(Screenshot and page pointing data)
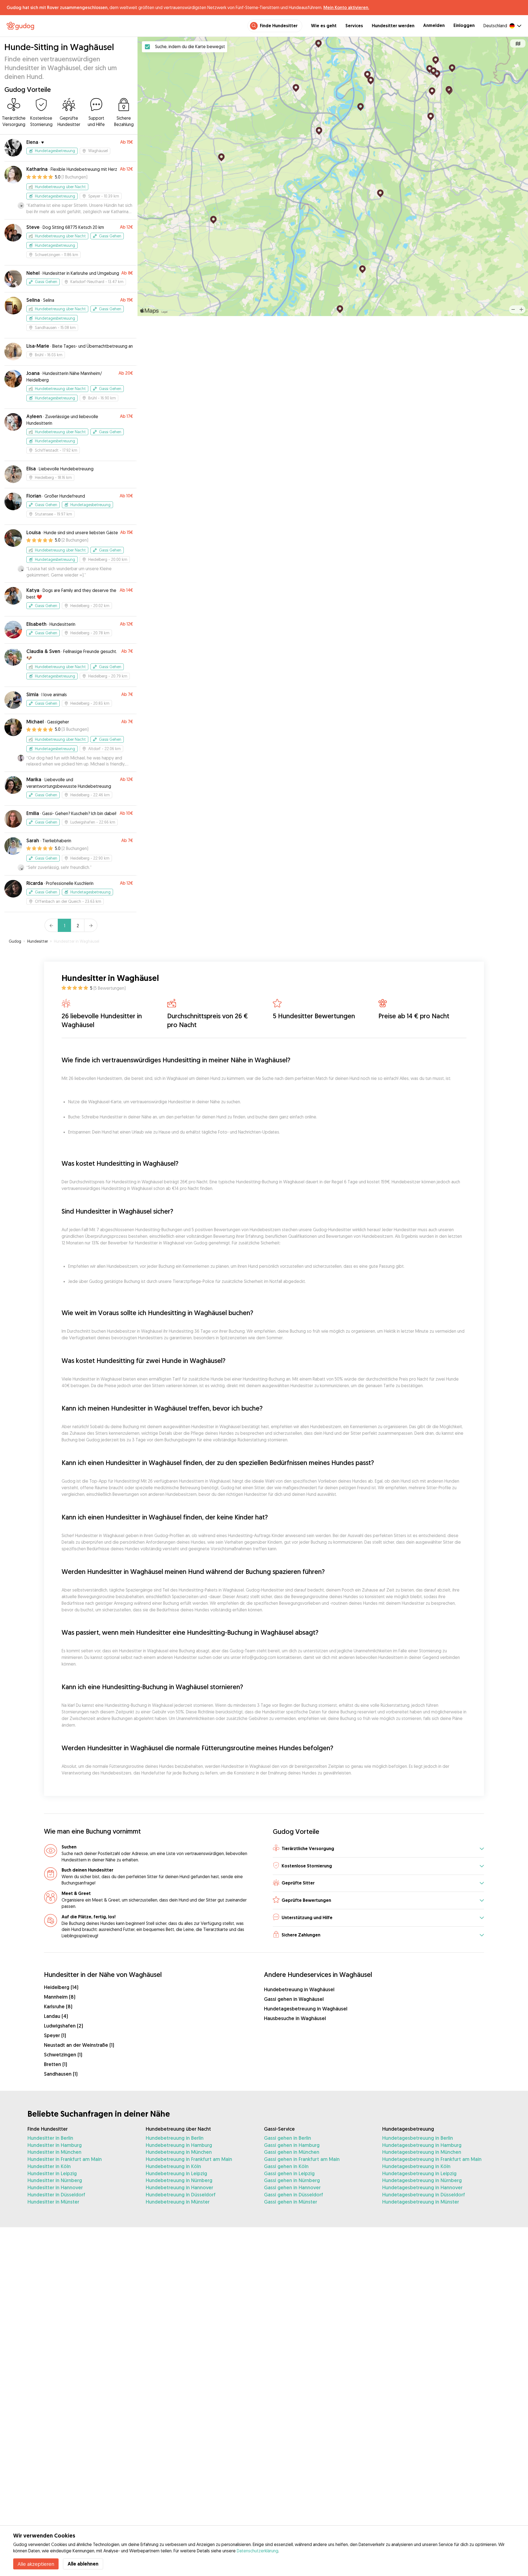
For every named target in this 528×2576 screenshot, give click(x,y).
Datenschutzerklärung (257, 2550)
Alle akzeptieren (36, 2564)
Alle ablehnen (83, 2564)
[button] (378, 1849)
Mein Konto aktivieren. (346, 7)
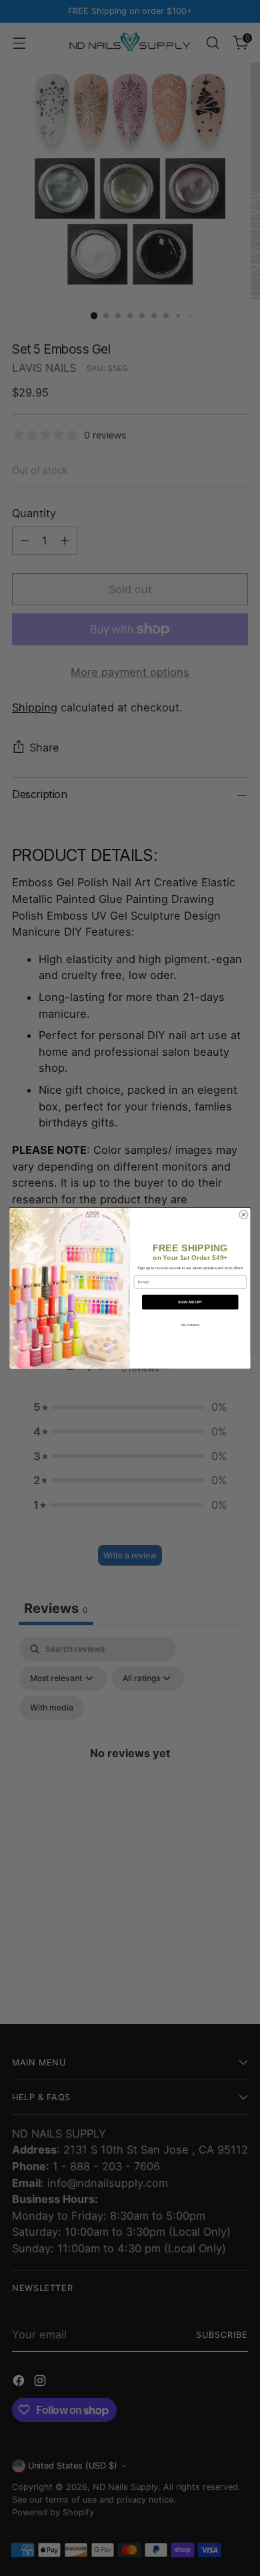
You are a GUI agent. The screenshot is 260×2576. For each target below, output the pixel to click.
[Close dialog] (243, 1214)
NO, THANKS (190, 1324)
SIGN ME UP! (190, 1302)
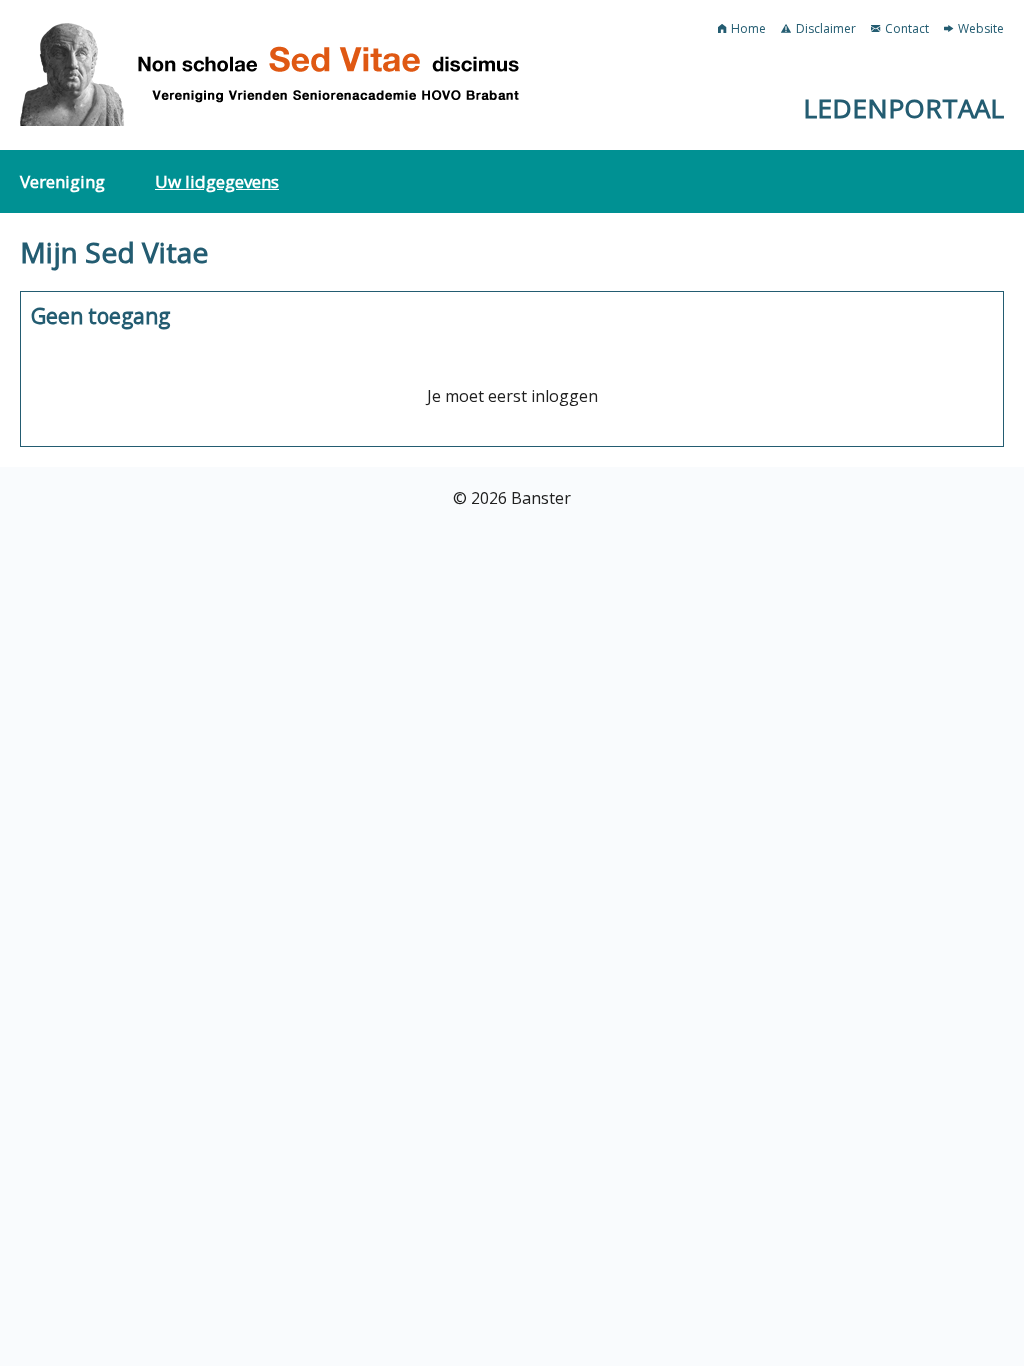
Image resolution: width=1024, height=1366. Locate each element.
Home (748, 28)
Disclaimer (826, 28)
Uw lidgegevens (217, 181)
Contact (907, 28)
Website (981, 28)
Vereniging (62, 181)
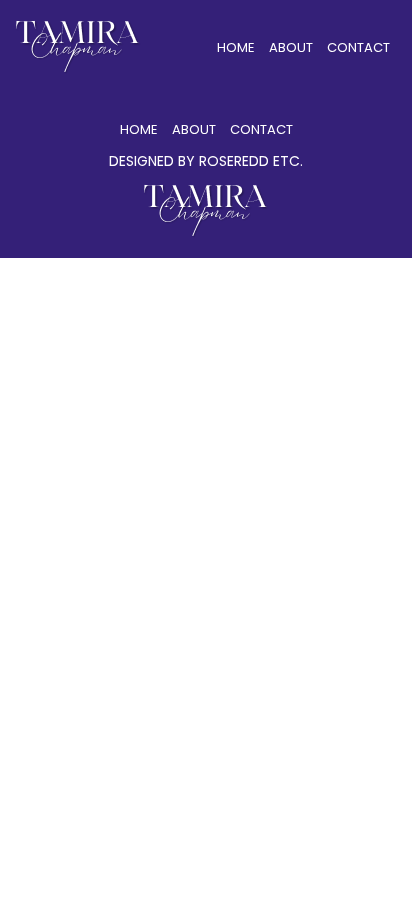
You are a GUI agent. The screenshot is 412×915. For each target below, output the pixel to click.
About (291, 47)
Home (236, 47)
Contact (358, 47)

_Work required:_
Write out the stretch of lines from the one containing "[button] (378, 1849)" through the end of the lines, substituting "Contact us" for "Contact" and changing nothing else. Leave the pictures out.

_Answer in full:_
[button] (378, 1849)
Mein Konto aktivieren. (346, 7)
You are a GUI agent. The screenshot is 260×2576. For each target below, output the pixel to click.
[Close dialog] (243, 1214)
NO, THANKS (190, 1324)
SIGN ME UP! (190, 1302)
Image resolution: width=1024, height=1366. Locate each element.
Home (748, 28)
Disclaimer (826, 28)
Uw lidgegevens (217, 181)
Contact us (907, 28)
Website (981, 28)
Vereniging (62, 181)
You are a GUI agent. The screenshot is 412×915. For each target below, output the pixel to click.
About (291, 47)
Home (236, 47)
Contact us (358, 47)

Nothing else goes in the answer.